Objectifs:
a) D'après le texte sur les chaussures innovantes, en quelle année la compagnie Tanya Heath Paris a-t-elle été fondée ?
b) Poursuivez le texte sur les chaussures innovantes en reprenant juste après sa dernière phrase.

Texte source:
====

Des chaussures innovantes
C’est depuis la place d’honneur d’une table d’un restaurant français à Toronto que Tanya Heath s’adresse à des journalistes avec une seule chaussure aux pieds, l’autre dans sa main. Cette entrepreneure originaire d’Ottawa et installée à Paris est de passage dans la capitale ontarienne pour présenter la collection automne-hiver Tanya Heath Paris. Cette compagnie fondée en 2013 propose une collection complète allant des bottillons de suède ornés d’une frange aux élégants escarpins à bout en amande que Tanya Heath porte aujourd’hui. Sa colllection fait partie des tendances du moment.
D’une allure chic et décontractée (pensez à une petite robe noire, des cheveux courts, pas de maquillage apparent sinon un trait d’eye-liner à l’encre), elle a une bonne raison de se tenir sur une seule chaussure. Elle veut nous parler de l’inspiration qui est à l’origine de sa marque et présenter la technologie qui la caractérise. « Quand je pense à mon enfance dans les années 70, les femmes qui m’inspiraient avaient des rôles bien définis, dit-elle. Les mamans avaient l’air de mamans et les grands-mères avaient l’air de grands-mères. Aujourd’hui, les grands-mères sont sexy et bien des mamans travaillent. Notre société s’est transformée de façon significative, mais pas nos chaussures. »
Elle souligne que la dernière grande innovation dans le domaine des talons hauts a marqué un progrès rempli de conséquences négatives. « Quand on a commencé à insérer des tiges d’acier dans les talons grâce au moulage par injection, on a pu dépasser la limite en hauteur des 5 centimètres, nous dit-elle. Vous pouviez dès lors proposer des talons de 8, 10, voire 12 centimètres. Et les talons de 16 centimètres qui forcent à ramper en hauteur plutôt que de marcher n’ont été possibles qu’en vertu de cette technologie. Cela remonte aux années 50 et rien ne s’est passé depuis. »
Jusqu’à maintenant. Tanya Heath pousse un bouton, retire le haut talon large de son escarpin et le remplace par un talon aiguille qu’elle fixe à la chaussure en un clic. Voilà! Comme vous le voyez, toutes ces élégantes bottes et chaussures, faites à la main en France, sont équipées de cette technologie qui permet le changement de talon en quelques secondes.

====

Données:
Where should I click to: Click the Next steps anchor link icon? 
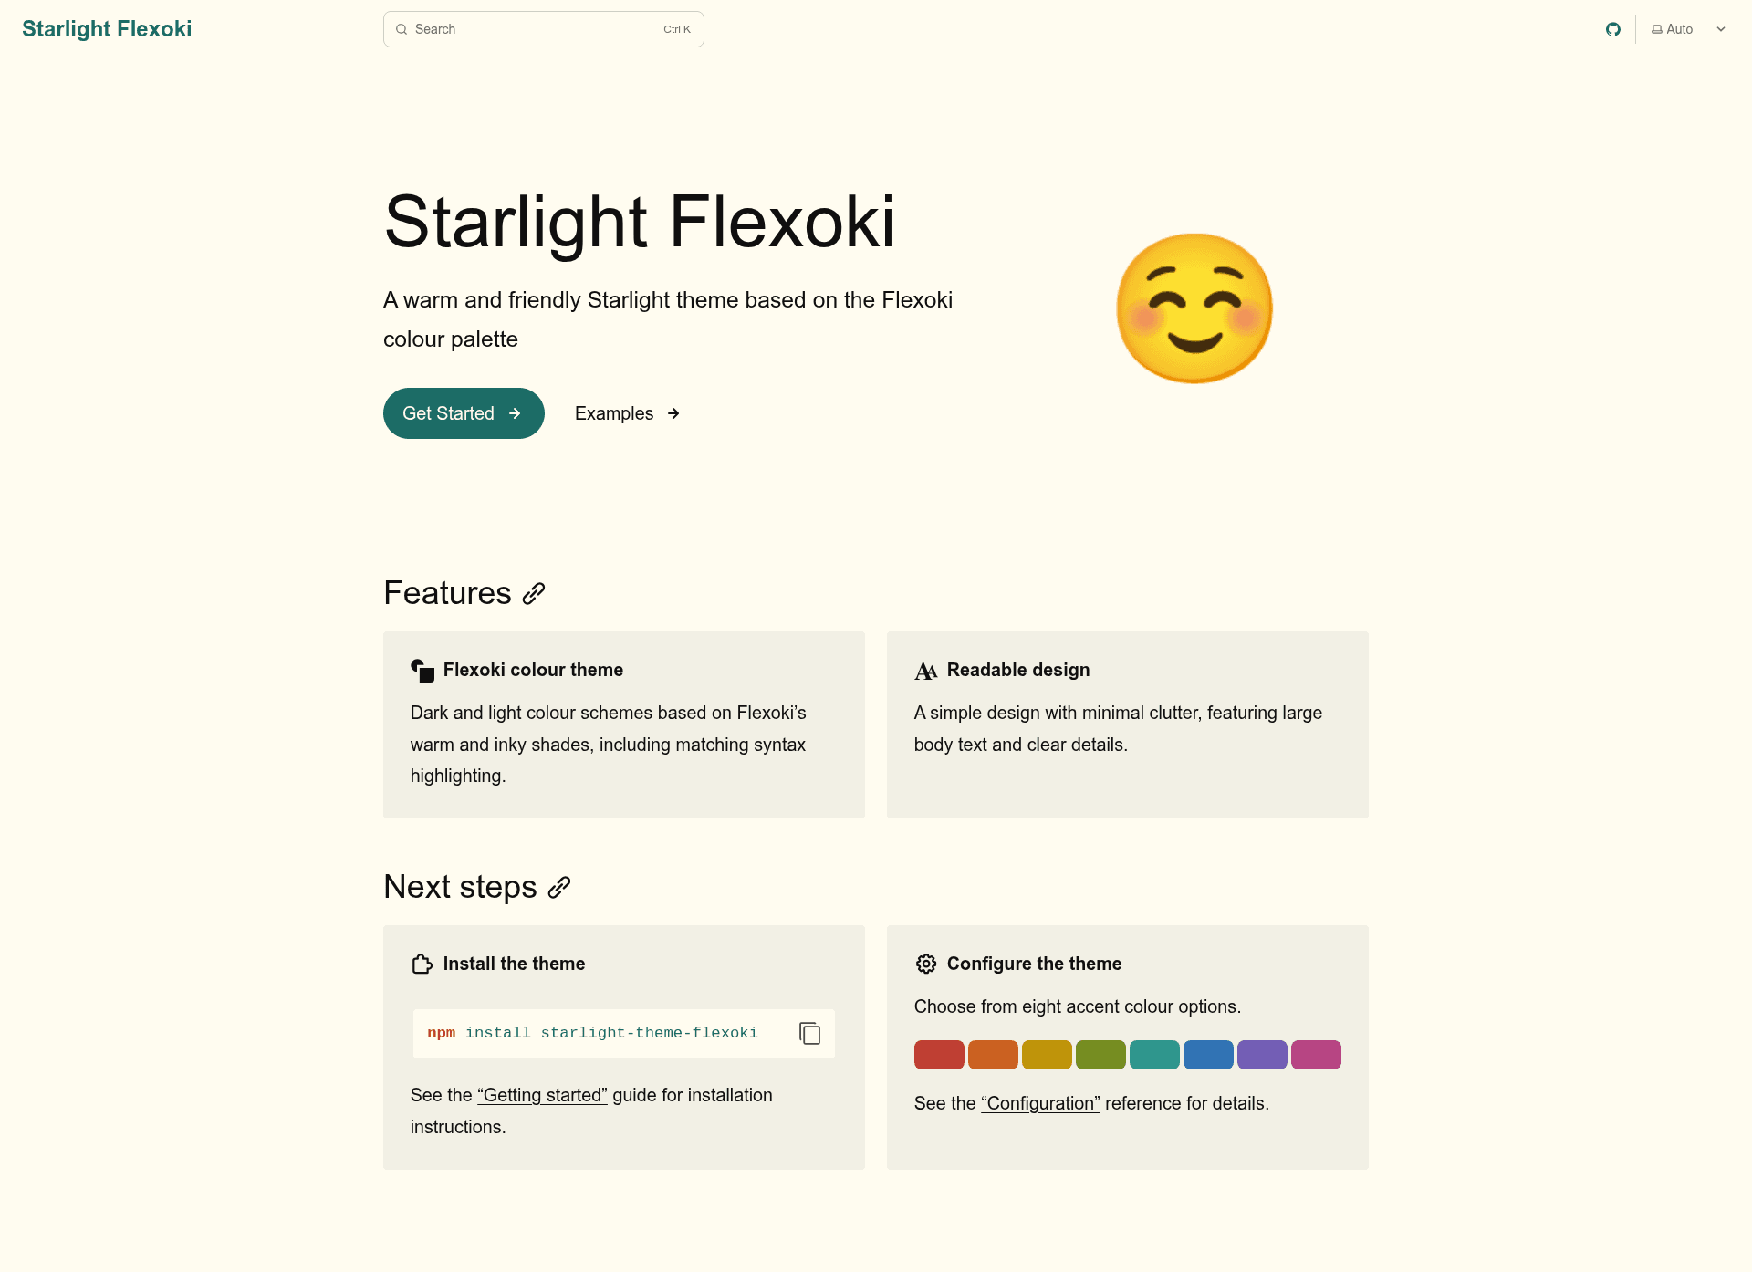559,888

====

Réponses par tâche:
a) En 2013.

b)
De la politique à l’entrepreunariat
« Mon véritable but était de créer une collection de chaussures qui seraient à la fois féminines et sans danger pour permettre aux femmes d’être bien tout au long de la journée », souligne-t-elle. Cette incroyable facilité à changer de talon n’a d’égale que dans l’impressionnant choix de styles : quatre formes de talons sont offertes dans des styles variant du cuir naturel aux lustrés, aux imprimés et aux paillettes. Au départ, Tanya Heath travaillait en vase clos, mais elle s’est vite rendu compte qu’elle avait la capacité de faire quelque chose pour améliorer la vie de bien des femmes. Ce qui est aux extrêmes de ce que cette Canadienne pure laine croyait vouloir faire de sa vie.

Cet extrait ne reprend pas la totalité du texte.